▶ **The tasks**:
1. Answer these questions using the thread on keeping male mice together:
(a) According to Rhasputin, at about what age will the boys change?
(b) How old are the two pairs of boys that maddeh describes?
(c) What does m137b call the only safe option for keeping males together indefinitely?
2. Write the next reply in the thread on keeping male mice together, picking up after m137b's post.

▶ **Page**:
####################
# Males together...



## mousery_girl (Nov 13, 2011)

Really really want to keep my boys, so if anyone has kept them together happily let me know. They're babies when will they change


----------



## Rhasputin (Feb 21, 2010)

They will change around 3 months old. Sometimes earlier. 
There have been times when boys can be kept together peacefully, but there is no 'magic' formula to get this to happen. It's all luck and chance. If you want to keep your boys, you should be prepared to separate them, because 99% of the time, you will have to, or they will kill one another.


----------



## SarahY (Nov 6, 2008)

> Really really want to keep my boys, so if anyone has kept them together happily let me know.


I doesn't matter if anyone else has kept their boys together; those boys aren't related to yours and bucks who will live together are a very, very small minority. You need to be prepared and accept the reality that it rarely happens.


----------



## maddeh (Jul 14, 2011)

I've got two pairs of boys that are 8-9 weeks old and still living together fine, but they are kept in my bedroom and are under a watchful eye (and ear) incase any fights break out. I will separate them at the first sign of real aggression but I feel so sorry for males that have to be kept on their own, which is why I'm planning on getting a pair of female multimammates for my stud male 

Edit: Reread this and it sounds like I'm promoting keeping males together but I'm not! I am fully aware that this is likely to be very temporary! Just incase anyone reads it how I just did


----------



## tinyhartmouseries (Dec 30, 2010)

I had a pair of brothers that just never fought, ever. That is it. Unless you are always home, i wouldnt trust them, as males can kill each other in about 3 seconds.


----------



## m137b (Sep 22, 2010)

I think you'll find many stories of the rare incident when it worked, I've had a few myself, and since I've had hundreds of mice the couple times it's worked mean nothing to the many of times it hasn't. I have lost animals due to the naive notion that I could catch them in time or since their sire's got along that they would. If your keep them together past 5 weeks, realize the chances are not in your favor. If you want them together indefinitly and are not comfortable risking their lives for it, have them neutered. That is really your only safe option.
####################
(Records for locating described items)

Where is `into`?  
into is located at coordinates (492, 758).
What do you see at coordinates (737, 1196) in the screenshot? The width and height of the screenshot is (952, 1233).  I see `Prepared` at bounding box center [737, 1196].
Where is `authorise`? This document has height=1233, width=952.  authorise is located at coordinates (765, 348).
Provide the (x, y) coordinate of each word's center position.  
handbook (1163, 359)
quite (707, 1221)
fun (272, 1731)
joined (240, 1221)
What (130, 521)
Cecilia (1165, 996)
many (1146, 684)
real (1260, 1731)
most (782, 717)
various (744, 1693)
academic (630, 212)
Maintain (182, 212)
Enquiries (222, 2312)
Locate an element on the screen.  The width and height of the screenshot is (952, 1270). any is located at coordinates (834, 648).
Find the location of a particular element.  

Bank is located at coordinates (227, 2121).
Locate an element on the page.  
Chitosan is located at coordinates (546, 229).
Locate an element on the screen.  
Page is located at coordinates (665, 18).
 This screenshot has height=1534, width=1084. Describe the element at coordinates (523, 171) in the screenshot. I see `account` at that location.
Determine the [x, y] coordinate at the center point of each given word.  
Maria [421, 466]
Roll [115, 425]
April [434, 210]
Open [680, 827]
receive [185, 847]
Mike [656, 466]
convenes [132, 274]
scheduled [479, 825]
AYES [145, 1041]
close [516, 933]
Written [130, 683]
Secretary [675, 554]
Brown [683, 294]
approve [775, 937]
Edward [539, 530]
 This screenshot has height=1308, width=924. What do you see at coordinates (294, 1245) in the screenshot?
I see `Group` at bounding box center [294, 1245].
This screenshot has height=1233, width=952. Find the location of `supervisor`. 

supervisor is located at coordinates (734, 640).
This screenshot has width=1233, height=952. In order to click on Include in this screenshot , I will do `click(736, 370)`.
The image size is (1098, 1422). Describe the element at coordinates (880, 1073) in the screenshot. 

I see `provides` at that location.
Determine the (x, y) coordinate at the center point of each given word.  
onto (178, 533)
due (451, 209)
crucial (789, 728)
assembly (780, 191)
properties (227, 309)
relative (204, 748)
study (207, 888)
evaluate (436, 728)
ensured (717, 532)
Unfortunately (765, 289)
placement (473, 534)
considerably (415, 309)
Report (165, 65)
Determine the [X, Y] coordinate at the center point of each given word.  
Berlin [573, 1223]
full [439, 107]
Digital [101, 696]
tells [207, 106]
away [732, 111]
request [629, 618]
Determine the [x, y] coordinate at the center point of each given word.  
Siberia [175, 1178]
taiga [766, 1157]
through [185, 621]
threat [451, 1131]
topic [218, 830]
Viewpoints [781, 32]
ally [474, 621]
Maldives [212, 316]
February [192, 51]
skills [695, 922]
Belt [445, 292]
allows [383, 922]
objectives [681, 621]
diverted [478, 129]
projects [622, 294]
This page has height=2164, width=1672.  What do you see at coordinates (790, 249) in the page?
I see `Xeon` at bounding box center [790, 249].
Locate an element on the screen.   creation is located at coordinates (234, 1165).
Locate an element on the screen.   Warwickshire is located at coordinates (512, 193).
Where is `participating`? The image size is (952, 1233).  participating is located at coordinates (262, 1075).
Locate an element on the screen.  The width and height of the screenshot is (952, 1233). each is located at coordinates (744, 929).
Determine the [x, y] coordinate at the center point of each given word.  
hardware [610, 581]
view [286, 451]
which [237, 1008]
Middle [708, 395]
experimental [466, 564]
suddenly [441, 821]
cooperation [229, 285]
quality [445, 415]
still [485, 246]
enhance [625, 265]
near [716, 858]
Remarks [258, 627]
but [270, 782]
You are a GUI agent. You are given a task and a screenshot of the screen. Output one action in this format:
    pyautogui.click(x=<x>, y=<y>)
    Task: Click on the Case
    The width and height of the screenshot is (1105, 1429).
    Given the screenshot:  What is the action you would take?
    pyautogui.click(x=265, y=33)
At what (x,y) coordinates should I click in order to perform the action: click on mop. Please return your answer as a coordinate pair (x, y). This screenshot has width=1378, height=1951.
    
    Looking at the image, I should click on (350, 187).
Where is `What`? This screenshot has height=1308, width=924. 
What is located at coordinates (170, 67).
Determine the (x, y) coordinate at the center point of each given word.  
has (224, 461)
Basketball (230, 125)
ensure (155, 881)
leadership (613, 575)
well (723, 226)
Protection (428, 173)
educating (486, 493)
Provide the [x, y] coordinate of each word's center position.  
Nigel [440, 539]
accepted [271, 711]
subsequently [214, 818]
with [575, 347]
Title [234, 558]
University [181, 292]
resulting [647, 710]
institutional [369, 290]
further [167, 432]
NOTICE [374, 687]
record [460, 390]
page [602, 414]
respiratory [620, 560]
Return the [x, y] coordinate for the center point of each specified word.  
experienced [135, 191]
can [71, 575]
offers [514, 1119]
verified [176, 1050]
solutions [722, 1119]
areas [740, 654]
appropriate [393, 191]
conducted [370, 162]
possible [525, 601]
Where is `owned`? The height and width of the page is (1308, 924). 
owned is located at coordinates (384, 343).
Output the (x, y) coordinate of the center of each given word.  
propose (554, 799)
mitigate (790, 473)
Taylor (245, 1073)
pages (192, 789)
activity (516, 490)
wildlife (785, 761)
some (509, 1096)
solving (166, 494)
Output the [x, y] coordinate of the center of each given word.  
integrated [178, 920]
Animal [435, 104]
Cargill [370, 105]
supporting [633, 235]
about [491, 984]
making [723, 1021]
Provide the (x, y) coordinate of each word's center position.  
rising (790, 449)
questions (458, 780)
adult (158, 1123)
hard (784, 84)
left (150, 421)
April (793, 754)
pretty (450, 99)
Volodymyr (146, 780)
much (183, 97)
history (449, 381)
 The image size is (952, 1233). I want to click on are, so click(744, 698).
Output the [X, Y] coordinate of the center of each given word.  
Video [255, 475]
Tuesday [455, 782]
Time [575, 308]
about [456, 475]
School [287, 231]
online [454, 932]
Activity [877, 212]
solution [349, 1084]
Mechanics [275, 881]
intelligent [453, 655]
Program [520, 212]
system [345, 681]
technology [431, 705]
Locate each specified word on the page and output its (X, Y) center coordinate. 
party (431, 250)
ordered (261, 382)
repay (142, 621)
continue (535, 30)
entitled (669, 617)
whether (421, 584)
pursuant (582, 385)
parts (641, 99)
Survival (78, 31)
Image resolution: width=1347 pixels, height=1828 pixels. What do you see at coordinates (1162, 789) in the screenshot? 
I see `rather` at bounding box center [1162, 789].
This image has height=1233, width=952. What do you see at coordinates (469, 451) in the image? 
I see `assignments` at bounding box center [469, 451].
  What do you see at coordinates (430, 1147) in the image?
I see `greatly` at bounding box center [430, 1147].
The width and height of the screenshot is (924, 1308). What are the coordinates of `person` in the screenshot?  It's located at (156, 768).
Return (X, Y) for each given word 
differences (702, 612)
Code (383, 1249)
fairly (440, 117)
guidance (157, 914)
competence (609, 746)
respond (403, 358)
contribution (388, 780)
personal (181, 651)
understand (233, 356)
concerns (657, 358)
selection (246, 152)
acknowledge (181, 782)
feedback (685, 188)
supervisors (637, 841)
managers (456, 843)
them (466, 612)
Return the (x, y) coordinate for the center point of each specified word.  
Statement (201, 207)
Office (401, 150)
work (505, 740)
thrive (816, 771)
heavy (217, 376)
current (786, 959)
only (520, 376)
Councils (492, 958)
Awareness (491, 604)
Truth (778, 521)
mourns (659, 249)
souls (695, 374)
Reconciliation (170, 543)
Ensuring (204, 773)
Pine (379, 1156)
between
####################
▶ **Exercise responses**:
1.
(a) Around 3 months old, sometimes earlier.
(b) 8-9 weeks old.
(c) Having them neutered.

2.
----------



## kittygirl991 (Sep 16, 2011)

you can house them together... but sometimes they will fight, but if you keep an eye out for them it should be alright... its best if there from the same litter and babies, or kept together since birth or introduced at a young age...


----------



## Rhasputin (Feb 21, 2010)

kittygirl991 said:


> you can house them together... but sometimes they will fight, but if you keep an eye out for them it should be alright... its best if there from the same litter and babies, or kept together since birth or introduced at a young age...


You have been told many times you are incorrect. Please do not put other people's mice in danger. :| 
They will almost ALWAYS fight, and often kill one another. It is not a recommended practice by any means.


----------



## kittygirl991 (Sep 16, 2011)

well, ask any mouse breeder, they can, it may be rare but they can be kept together, and its funny, most male mice i have come accross, be it a pet shop or in someone elses care there kept together and happy


----------



## PPVallhunds (Jul 26, 2010)

I think its down to the males indivigual personalitys weather it would work or not, but due to having more males not get on i no longer risk it.

Ive kept a group of 5 virgin males tougher in the past, they lived tougher for over a year untill i bred one (which took ages as he wasnt intrested at all) and put him back as i didnt know better and he attacked his cage mate so badley i had to have him put down. Befor this i had some males tougher and one male attacked the others and one boy allmost lost his tail and testicals. i picked up a new boy around 7weeks old and he was with his 2 litter brothers and they were arguing untill i took him out and sent his brothers on there way to where they were going. I kept 3 brothers tougher untill 12 weeks when one started bullying the other 2. I had a bunch of boys i sent off tougher and they were fighting in the box befor leaving. had a babie male i miss sexed as a female get bitten by a male. So out of the 6 times ive had males tougher its only worked once.


----------



## MoonfallTheFox (Nov 12, 2011)

Again. My buck was "saved" from a pet shop COVERED in wounds. It is never EVER worth the risk. Bucks should be kept apart no matter what, if they seem lonely, they can be neutered and moved in with a colony of does or they need more attention.


----------



## maddeh (Jul 14, 2011)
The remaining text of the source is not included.